Philippines’ import bill posts double-digit growth

The Philippines’ import bill posted double-digit growth in March. Data from the Philippine Statistics Authority (PSA) showed that the country imported USD 6.36 billion worth of goods in March, up 11.7% from USD 5.69 billion during the same period a year go. With the March increase, and despite the decline in February, first-quarter imports amounted to USD 18.597 billion, up 8.8% compared with last year’s USD 17.089 billion.

The National Economic and Development Authority (NEDA), the country’s planning agency, noted the continued demand for capital and consumer goods. Capital goods imports continued to grow in double digits for the seventh consecutive month, reaching USD 2.1 billion in March, while consumer goods imports rose to USD 1.2 billion due to higher spending for durable goods (67.9%) and non-durable goods (15.6%).
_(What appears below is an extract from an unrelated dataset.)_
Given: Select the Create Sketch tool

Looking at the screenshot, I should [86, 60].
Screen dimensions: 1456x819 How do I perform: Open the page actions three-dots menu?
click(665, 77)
“The continued strength of merchandise imports and the fact that it is fueled by spending on capital goods bodes well for the economy,” said NEDA Director-General Emmanuel F. Esguerra.
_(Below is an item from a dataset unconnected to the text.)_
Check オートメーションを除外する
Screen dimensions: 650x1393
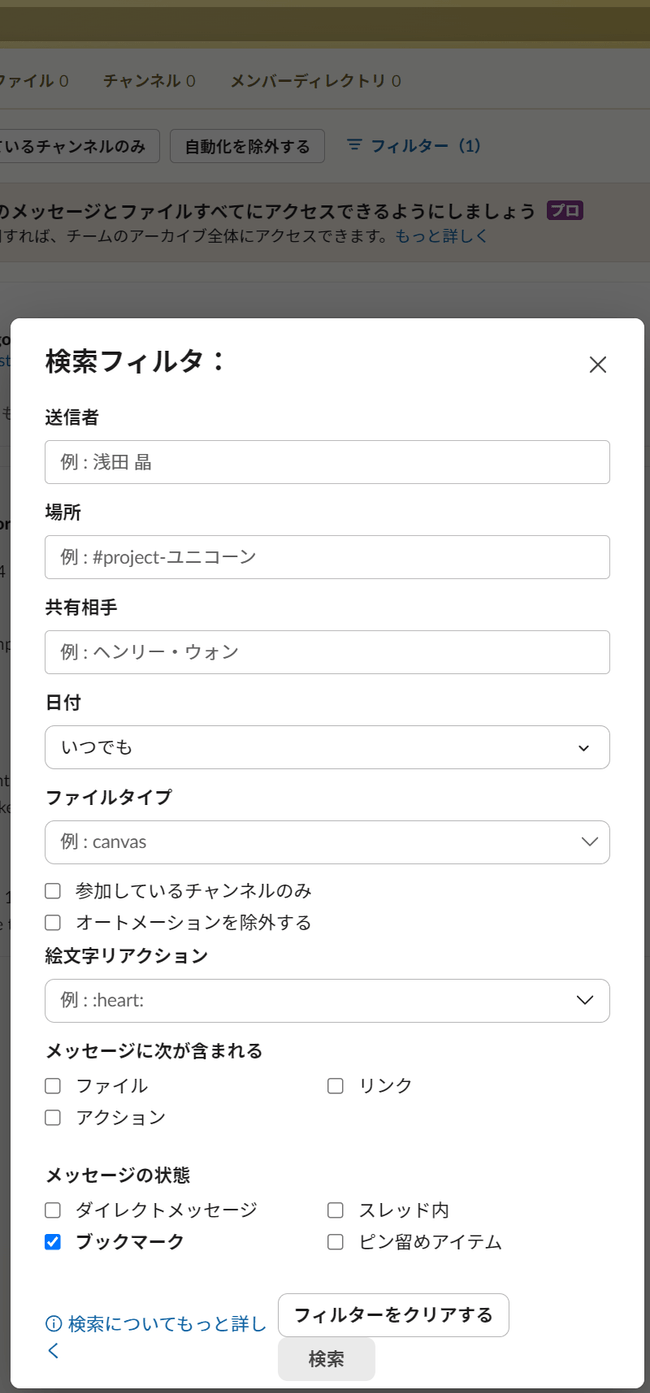click(x=52, y=922)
“This growth also mirrors the positive prospects of the economy that are expected to be sustained for the rest of the year,” Esguerra said.
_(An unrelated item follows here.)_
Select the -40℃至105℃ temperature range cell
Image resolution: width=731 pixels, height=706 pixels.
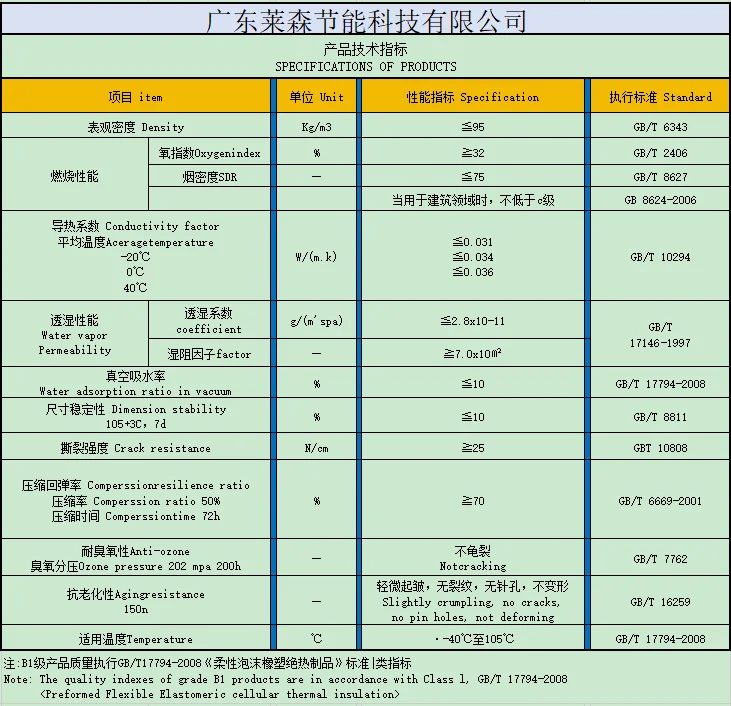(472, 638)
He said the government’s investments in public works contributed to growth in imports.

“Given the general sluggishness of import activities in the region, government support for higher spending on infrastructure is critical not only because it supports domestic demand but, more importantly, because it increases the country’s attractiveness to investors,” he said.

The Chamber of Automotive Manufacturers of the Philippines, Inc. (CAMPI) also reported record car sales during the period.

“We did see CAMPI reporting record car sales which was reflected in the consumer durable goods sub-sector, which zoomed to post a 67.9% growth, with passenger car sales up a whopping 93.7%,” said Nicholas Antonio T. Mapa, associate economist at one of the largest local banks, the Bank of the Philippine Islands (BPI).

Mapa said the growth in capital goods imports indicates positive long-term prospects for the economy, as businesses prepare for better times ahead.

“Torrid consumption has fuelled the impetus for expansion [with] all sub components of capital goods posting double digit growth,” he said.

In contrast, purchases of raw materials and intermediate goods, as well as mineral fuels and lubricants declined due to waning demand for wheat and crude materials and lower import payments for fossil-based fuels and lubricants, which are seeing historic low prices.